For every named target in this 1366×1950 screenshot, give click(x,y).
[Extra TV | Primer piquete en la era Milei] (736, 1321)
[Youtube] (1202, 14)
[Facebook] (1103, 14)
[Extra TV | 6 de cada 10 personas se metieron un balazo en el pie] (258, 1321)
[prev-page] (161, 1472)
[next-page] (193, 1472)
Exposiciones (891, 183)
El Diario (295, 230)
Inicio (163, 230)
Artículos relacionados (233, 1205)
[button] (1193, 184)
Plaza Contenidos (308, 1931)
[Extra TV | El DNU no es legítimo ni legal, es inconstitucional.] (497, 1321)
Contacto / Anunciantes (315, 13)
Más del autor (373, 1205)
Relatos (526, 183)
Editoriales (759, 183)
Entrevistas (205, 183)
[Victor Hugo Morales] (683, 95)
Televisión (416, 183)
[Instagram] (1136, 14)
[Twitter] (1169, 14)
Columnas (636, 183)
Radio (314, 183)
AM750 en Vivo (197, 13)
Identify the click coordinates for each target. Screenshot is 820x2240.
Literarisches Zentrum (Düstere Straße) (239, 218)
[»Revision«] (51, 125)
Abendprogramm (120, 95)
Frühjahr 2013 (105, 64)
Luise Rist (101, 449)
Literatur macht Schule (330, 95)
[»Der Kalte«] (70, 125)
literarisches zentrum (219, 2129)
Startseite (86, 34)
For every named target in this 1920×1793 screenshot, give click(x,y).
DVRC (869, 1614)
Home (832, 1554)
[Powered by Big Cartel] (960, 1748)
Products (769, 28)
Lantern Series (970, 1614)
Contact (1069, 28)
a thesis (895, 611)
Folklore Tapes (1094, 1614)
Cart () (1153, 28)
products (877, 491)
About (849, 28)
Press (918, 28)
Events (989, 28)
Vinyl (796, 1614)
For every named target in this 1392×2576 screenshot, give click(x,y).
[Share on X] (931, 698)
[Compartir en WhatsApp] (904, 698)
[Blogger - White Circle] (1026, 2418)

___

* Problem requirements *
In the entries above, count each line holding "Extra" and report the total and nothing more.

* Output for this exercise *
3